== WHAT TO DO ==
In the entries below, filter for the word "editor" and copy every matching line.

[Saved entries]
#####
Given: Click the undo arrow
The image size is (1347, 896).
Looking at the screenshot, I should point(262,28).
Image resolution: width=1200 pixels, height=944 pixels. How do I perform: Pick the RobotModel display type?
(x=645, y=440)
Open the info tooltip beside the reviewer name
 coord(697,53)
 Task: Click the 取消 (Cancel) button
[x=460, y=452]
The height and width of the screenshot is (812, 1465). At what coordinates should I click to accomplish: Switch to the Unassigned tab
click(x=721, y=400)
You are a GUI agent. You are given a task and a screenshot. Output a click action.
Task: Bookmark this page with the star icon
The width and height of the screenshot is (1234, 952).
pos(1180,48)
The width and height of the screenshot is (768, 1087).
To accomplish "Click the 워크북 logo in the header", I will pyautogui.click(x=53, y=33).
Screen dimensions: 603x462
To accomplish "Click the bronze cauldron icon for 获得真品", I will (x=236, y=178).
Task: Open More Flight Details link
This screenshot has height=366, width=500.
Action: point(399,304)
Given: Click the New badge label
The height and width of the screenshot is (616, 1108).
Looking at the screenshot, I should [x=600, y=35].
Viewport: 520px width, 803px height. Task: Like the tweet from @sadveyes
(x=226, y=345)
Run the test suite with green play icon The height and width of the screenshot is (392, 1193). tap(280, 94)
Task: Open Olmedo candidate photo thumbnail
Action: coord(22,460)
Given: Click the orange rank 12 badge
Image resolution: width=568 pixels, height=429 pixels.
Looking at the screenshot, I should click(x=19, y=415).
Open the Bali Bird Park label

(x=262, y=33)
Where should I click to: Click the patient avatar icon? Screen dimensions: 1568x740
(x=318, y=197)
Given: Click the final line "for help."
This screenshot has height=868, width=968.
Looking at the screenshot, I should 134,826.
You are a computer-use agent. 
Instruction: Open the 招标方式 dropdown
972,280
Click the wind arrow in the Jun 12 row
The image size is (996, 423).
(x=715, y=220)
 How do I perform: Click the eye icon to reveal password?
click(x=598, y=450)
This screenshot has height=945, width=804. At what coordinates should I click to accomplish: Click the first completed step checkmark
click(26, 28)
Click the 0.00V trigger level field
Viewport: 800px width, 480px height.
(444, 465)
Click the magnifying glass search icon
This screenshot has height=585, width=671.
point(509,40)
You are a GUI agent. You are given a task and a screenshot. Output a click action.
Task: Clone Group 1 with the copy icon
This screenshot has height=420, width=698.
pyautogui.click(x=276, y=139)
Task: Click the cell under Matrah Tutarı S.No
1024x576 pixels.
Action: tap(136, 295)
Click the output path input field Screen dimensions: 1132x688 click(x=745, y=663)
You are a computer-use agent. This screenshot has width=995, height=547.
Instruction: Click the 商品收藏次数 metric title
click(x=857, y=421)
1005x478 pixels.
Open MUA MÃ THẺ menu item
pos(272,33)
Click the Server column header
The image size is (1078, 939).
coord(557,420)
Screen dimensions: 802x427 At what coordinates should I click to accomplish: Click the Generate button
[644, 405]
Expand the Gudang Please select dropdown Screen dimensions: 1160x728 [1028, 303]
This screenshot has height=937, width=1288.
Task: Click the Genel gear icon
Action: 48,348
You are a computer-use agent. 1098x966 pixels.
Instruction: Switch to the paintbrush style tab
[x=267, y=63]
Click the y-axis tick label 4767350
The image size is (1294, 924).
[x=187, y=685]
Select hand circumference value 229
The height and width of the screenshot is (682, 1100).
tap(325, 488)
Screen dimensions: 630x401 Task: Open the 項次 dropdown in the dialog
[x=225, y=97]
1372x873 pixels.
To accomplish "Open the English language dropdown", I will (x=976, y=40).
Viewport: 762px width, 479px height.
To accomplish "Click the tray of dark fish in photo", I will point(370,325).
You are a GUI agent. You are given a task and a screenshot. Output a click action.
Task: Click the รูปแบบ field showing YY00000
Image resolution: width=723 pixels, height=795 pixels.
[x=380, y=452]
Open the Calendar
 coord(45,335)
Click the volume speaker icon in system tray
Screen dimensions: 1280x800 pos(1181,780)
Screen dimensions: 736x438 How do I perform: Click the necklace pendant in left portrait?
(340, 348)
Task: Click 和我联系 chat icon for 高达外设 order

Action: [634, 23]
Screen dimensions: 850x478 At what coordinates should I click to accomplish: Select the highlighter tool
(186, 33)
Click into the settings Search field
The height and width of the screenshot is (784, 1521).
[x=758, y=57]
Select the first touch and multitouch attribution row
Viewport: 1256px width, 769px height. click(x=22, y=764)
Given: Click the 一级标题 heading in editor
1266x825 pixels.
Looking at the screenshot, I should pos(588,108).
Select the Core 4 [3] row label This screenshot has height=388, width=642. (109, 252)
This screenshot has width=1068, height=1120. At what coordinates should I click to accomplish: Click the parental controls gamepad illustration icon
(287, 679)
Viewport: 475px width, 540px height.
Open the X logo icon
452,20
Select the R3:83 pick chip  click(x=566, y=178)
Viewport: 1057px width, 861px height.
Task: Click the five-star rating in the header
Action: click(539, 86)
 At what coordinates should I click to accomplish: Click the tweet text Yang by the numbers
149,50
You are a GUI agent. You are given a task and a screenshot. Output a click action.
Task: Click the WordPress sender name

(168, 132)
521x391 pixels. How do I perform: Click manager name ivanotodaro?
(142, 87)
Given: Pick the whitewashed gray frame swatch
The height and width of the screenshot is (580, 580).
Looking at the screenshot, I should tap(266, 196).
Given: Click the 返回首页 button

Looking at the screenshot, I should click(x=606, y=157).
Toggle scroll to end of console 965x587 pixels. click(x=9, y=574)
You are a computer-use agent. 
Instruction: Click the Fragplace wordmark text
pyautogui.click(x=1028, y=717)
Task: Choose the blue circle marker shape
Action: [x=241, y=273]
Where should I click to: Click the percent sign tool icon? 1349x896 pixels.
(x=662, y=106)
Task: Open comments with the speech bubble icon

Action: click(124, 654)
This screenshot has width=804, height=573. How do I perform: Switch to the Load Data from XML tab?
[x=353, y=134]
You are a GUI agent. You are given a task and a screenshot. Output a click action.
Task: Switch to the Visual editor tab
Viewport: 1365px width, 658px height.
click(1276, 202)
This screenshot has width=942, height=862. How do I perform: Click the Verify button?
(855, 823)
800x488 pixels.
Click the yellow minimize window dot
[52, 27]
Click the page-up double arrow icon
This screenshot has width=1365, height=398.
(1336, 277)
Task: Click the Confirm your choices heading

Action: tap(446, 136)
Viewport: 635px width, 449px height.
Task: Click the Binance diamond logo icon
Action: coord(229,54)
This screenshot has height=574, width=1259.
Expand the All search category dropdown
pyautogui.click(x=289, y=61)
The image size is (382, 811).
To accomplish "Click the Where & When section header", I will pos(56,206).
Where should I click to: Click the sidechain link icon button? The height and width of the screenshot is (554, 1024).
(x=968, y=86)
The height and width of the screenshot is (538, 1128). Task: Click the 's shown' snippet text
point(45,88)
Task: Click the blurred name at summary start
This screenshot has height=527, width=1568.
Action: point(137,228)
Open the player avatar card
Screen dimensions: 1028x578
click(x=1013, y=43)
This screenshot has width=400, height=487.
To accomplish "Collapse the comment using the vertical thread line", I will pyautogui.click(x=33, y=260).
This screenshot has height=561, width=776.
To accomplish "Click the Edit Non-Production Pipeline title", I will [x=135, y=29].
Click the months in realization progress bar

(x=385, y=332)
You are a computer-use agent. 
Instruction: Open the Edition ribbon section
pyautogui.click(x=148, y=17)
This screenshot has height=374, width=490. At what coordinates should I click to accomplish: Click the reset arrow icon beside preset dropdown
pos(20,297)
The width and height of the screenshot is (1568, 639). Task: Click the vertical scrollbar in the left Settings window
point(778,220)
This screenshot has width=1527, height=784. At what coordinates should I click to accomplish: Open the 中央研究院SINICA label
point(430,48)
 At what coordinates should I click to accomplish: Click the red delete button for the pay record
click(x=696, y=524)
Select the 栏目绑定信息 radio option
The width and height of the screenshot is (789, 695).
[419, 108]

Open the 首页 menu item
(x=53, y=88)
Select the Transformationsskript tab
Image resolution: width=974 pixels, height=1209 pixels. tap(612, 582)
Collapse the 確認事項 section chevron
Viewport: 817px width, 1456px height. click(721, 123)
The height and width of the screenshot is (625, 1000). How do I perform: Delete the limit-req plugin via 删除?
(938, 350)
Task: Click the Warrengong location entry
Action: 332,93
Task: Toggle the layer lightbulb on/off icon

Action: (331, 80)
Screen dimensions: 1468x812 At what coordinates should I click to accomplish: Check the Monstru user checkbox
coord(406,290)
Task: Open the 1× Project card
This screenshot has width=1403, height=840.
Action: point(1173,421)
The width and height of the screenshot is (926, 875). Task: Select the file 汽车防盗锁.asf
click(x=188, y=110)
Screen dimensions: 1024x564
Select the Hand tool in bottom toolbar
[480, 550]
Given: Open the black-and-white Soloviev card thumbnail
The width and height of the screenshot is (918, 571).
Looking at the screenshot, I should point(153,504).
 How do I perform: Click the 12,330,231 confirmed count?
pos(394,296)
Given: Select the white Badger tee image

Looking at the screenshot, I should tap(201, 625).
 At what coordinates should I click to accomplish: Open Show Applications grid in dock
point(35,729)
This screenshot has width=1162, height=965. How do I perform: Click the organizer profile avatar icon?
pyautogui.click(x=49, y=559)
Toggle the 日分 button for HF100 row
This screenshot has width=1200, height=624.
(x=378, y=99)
#####
== YOUR RESPONSE ==
Given: Click the 一级标题 heading in editor
Task: Switch to the Visual editor tab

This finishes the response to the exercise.